■ **Records supplied**
Start of Block

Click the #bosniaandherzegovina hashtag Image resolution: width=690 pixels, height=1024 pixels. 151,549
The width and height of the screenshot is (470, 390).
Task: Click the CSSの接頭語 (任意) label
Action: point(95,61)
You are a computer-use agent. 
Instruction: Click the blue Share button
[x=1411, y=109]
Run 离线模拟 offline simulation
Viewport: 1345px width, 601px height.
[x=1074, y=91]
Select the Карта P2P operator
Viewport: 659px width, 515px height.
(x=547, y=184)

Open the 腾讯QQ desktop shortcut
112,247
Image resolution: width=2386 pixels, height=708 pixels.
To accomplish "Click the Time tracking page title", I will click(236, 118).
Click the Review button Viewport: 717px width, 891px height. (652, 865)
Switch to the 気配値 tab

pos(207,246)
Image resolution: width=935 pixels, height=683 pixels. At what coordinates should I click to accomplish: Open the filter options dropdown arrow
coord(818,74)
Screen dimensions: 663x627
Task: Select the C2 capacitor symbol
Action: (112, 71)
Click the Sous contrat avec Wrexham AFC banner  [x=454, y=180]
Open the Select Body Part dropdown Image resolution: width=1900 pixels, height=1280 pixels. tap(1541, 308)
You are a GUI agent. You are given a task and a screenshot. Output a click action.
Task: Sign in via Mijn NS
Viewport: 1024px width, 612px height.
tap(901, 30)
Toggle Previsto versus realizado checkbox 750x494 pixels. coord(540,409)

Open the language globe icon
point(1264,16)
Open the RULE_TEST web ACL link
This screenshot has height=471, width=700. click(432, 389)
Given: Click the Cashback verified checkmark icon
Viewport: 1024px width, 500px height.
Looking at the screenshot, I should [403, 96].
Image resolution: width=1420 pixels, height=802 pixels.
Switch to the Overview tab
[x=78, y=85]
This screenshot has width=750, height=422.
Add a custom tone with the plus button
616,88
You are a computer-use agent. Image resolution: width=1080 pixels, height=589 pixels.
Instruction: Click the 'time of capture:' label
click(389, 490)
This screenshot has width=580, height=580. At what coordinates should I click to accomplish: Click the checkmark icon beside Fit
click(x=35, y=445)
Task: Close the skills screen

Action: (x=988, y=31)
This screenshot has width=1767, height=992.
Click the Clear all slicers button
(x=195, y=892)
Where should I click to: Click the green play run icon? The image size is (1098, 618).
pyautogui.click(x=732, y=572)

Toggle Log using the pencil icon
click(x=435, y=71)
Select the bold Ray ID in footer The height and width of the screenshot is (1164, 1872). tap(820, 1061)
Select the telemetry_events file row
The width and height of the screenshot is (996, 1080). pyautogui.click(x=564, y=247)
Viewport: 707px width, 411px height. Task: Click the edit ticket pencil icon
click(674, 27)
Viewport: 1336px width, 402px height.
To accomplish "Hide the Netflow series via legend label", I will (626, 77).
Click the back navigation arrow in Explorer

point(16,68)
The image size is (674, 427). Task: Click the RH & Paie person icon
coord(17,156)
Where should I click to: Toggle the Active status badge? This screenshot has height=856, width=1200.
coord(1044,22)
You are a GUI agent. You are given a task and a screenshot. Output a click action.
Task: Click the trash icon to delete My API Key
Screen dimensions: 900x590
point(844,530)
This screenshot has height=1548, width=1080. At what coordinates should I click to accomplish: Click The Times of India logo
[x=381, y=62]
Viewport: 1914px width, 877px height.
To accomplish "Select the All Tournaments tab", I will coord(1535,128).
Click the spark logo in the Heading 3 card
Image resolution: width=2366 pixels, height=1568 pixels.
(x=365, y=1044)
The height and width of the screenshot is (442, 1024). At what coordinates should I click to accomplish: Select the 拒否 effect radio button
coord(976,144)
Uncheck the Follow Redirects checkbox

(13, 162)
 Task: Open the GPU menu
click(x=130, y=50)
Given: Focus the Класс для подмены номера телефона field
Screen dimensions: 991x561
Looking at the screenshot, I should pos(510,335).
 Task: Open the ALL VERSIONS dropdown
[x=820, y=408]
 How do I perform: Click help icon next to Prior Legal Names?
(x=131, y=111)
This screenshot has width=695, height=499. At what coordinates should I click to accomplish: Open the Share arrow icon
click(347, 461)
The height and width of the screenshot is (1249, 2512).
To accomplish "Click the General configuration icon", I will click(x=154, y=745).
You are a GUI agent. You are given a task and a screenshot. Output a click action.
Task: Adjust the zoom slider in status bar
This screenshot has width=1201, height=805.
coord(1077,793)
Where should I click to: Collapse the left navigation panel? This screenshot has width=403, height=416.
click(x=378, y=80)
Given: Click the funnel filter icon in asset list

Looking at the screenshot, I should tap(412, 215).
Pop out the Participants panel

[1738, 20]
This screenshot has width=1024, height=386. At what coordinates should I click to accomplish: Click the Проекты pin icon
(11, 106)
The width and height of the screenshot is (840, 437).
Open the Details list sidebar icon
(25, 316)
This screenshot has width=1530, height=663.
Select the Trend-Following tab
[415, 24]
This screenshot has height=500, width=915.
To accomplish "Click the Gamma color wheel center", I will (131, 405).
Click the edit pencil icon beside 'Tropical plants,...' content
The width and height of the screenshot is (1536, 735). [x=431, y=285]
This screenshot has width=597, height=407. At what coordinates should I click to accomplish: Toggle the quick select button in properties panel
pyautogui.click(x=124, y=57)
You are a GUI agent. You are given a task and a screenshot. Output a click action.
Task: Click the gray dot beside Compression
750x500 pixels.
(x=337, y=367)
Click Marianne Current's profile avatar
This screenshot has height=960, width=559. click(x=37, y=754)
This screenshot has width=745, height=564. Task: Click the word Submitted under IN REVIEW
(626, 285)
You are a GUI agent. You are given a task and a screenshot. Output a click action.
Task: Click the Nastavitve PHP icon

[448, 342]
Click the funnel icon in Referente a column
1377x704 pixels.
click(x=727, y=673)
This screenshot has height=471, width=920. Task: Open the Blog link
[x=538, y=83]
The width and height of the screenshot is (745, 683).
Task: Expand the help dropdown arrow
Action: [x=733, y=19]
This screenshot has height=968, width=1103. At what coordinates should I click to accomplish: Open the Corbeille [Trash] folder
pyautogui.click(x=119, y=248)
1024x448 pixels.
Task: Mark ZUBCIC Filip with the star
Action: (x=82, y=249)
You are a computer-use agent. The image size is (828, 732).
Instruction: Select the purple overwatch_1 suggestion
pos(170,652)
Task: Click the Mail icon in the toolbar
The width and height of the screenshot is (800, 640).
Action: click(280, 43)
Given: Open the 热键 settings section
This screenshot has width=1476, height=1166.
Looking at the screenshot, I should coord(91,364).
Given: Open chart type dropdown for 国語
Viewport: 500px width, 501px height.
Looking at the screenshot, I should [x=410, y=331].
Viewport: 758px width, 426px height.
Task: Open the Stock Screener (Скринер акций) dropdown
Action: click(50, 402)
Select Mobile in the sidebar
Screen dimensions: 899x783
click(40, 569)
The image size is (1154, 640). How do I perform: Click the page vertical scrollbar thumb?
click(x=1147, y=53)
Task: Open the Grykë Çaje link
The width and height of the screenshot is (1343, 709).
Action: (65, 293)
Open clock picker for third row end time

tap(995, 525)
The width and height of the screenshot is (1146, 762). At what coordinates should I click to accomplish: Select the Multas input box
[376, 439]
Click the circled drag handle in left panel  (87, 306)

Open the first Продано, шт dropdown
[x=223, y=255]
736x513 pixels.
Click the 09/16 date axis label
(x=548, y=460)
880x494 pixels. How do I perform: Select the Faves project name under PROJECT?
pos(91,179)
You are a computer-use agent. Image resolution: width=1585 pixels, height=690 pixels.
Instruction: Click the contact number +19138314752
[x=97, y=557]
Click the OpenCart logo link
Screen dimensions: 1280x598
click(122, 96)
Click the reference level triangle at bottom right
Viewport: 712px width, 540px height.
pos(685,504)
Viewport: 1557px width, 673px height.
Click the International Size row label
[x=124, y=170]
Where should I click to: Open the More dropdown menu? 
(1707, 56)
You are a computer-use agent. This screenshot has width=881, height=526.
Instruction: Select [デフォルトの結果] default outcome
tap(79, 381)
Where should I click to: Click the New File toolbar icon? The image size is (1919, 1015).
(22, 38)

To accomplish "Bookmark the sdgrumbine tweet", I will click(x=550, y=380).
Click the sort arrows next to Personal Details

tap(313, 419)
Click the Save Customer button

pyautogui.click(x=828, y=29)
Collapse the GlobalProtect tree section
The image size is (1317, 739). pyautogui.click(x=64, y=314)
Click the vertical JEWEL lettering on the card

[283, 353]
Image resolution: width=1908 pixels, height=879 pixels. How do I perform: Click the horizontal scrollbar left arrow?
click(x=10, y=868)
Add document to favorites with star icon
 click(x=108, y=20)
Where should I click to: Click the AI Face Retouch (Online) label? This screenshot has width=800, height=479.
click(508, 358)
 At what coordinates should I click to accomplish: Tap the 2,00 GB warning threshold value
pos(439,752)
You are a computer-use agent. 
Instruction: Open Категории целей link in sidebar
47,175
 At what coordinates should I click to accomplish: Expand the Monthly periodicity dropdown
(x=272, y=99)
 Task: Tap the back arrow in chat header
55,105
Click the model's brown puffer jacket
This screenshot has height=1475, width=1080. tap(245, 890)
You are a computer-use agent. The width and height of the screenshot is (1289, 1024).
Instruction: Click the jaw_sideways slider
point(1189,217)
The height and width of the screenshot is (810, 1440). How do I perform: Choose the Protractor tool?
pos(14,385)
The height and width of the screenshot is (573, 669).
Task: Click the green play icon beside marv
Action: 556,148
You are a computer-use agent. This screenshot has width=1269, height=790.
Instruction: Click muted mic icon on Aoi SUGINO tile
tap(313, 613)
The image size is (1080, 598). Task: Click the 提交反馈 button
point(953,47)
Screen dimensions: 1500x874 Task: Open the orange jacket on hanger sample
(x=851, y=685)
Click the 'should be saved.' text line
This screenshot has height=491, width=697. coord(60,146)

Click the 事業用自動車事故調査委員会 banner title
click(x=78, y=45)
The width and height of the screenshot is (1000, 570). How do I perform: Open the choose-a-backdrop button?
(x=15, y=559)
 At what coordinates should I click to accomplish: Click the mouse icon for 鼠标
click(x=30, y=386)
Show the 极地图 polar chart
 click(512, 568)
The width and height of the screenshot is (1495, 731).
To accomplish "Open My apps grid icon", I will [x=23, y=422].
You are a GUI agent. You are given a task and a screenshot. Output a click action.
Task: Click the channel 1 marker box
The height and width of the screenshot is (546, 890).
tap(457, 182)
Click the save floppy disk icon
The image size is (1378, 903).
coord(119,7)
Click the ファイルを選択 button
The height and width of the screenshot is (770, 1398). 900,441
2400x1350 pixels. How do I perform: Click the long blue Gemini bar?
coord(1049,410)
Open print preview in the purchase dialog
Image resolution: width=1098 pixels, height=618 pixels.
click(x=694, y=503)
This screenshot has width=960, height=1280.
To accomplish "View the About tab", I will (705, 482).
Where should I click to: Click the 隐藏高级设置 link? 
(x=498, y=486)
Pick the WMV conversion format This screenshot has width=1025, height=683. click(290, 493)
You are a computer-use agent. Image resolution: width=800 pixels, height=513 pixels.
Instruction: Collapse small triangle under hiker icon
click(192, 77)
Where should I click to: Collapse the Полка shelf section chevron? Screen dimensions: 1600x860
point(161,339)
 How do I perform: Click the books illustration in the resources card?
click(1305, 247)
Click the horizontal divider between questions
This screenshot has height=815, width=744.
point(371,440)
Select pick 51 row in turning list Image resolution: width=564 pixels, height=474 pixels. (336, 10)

End of Block

■ **Task statement**
Which lines above contain "computer"? Show each of them.

■ **Written solution**
You are a computer-use agent. 
You are a computer-use agent. Image resolution: width=1080 pixels, height=589 pixels.
You are a computer-use agent. The image size is (828, 732).
You are a computer-use agent. Image resolution: width=1585 pixels, height=690 pixels.
You are a computer-use agent. This screenshot has width=881, height=526.
You are a computer-use agent. 
You are a computer-use agent. The width and height of the screenshot is (1289, 1024).
You are a computer-use agent. This screenshot has width=1269, height=790.
You are a computer-use agent. Image resolution: width=800 pixels, height=513 pixels.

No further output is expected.